Shade : Community is the section which handles local news stories. For some reason, news only covers things within the school and big news (ex: the war in Iraq, SCOTUS decision in the Cross-burning case, etc). Community is all the boring stuff - a new supermarket just opened and I swear, half the student body of my school is now employed there, we’re getting a new public library, things like that. I can’t quit, because despite what it seems (and common sense), I really like working on the staff, and I’m considering going into journalism someday. As I’m going to be one of four seniors on the staff, it’s kind of expected I’ll be an editor.

Hunter - I’m actually getting started on a feature on our campus security team, especially the guy in charge. He has this tendency to tell us he’s a ‘real cop’, and it recently came to light that he’s a retired cop, doesn’t actually have arrest power, and never even worked for our town’s PD (as he’d claimed). It’ll be fun, so maybe all is not lost.
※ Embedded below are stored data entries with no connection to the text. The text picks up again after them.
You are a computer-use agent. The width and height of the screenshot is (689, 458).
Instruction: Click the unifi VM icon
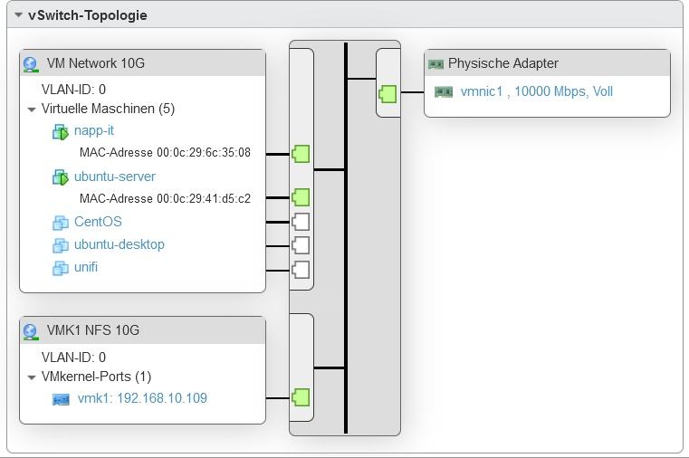point(61,268)
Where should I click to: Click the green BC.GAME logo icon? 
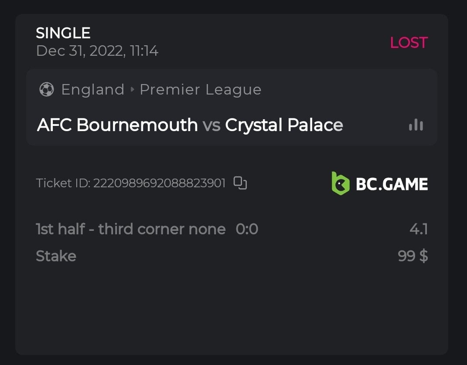point(340,183)
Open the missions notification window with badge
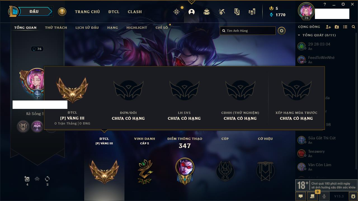Image resolution: width=358 pixels, height=201 pixels. click(x=312, y=196)
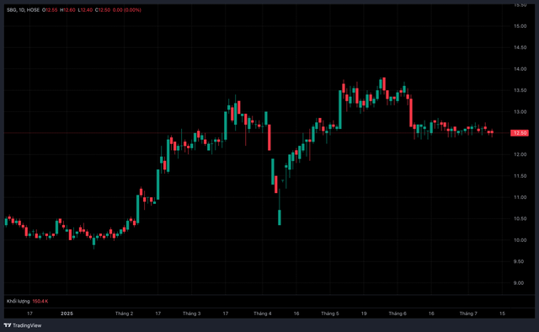Click the 9.00 price axis label
Screen dimensions: 539x332
coord(519,283)
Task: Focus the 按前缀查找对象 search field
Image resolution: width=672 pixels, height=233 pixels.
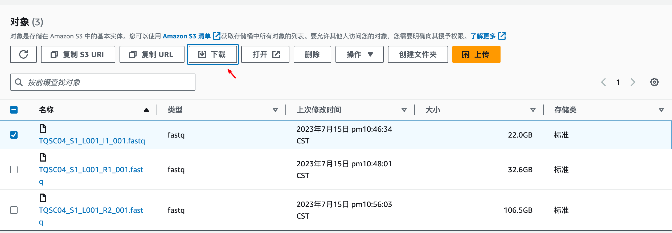Action: coord(103,82)
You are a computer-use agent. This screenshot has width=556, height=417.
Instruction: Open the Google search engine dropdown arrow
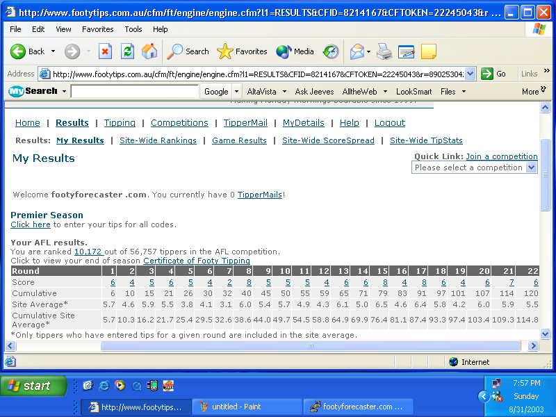[236, 92]
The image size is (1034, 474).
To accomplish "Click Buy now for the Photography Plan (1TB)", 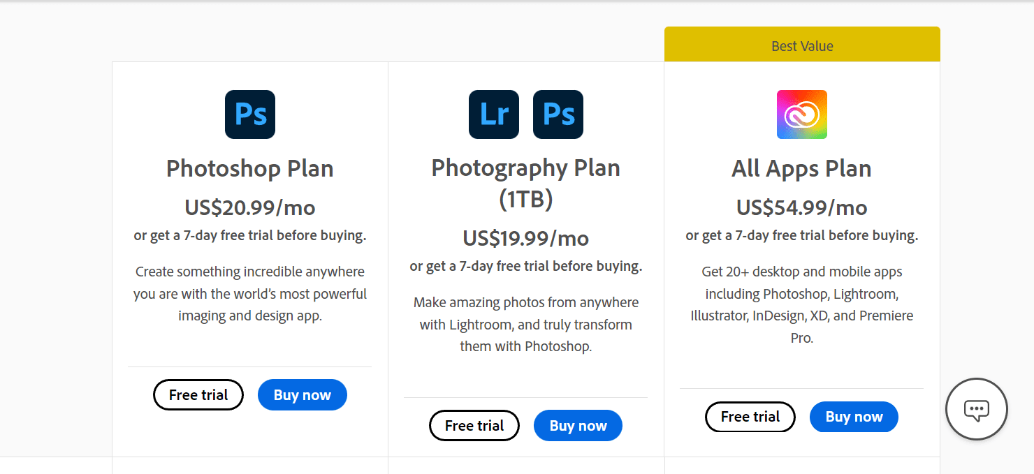I will (x=578, y=425).
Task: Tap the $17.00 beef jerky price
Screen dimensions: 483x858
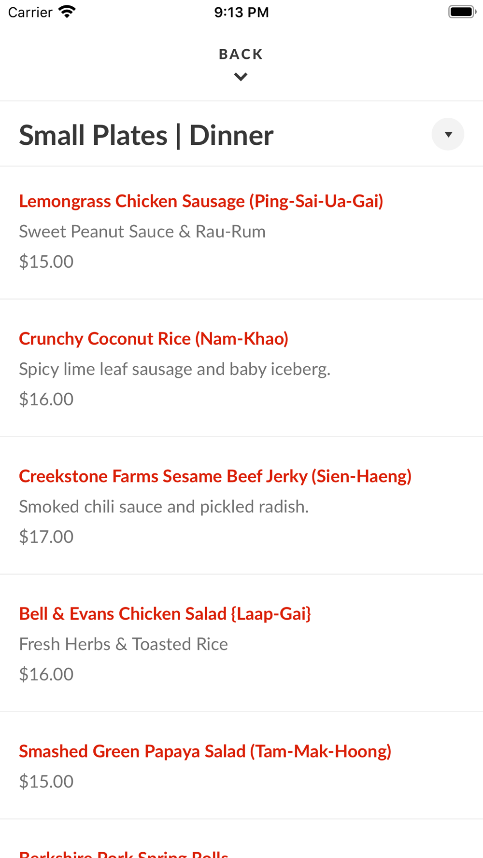Action: (46, 537)
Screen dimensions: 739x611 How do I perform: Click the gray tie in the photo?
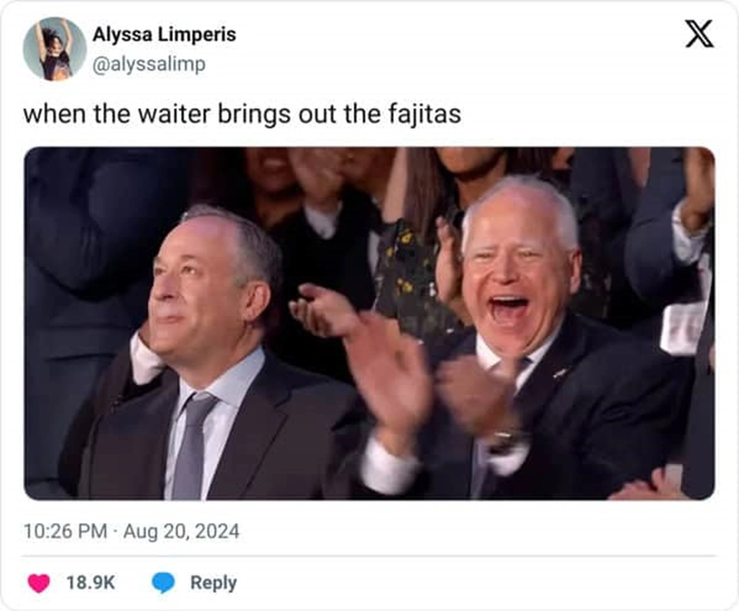pos(192,445)
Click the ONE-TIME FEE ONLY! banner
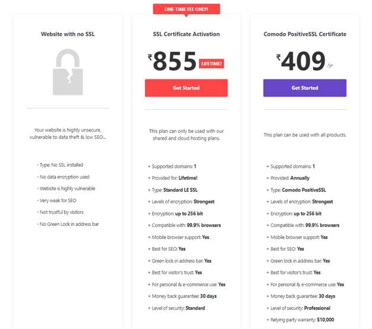 [x=187, y=9]
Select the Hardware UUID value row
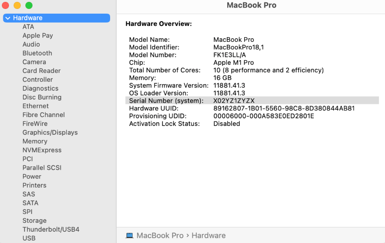The image size is (385, 243). 284,108
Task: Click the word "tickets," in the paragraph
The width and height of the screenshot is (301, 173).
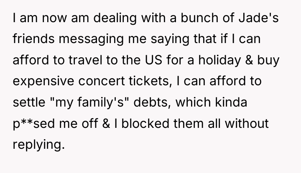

Gorgon - not in PA, but I’m right near Philly (on the Jersey side - ick! ) The suckiness at my school isn’t a new thing - we’re actually making progress (as in, our advisor is competent and we do have a functional computer). 'Course, there is the fact that our last issue was delayed for a MONTH, because someone at central administration for the district let the check for the printer sit on their desk for a MONTH… :mad: “What do you mean, we haven’t paid you yet? We sent the check through central three weeks ago!” meanwhile… “Hey, is this check supposed to be sitting here in the bottom of this basket? It’s a month old…” :smack:

NinjaChick, if you’d like to see a cool thing that can be done in a community section, check out the Arcata Eye’s police log.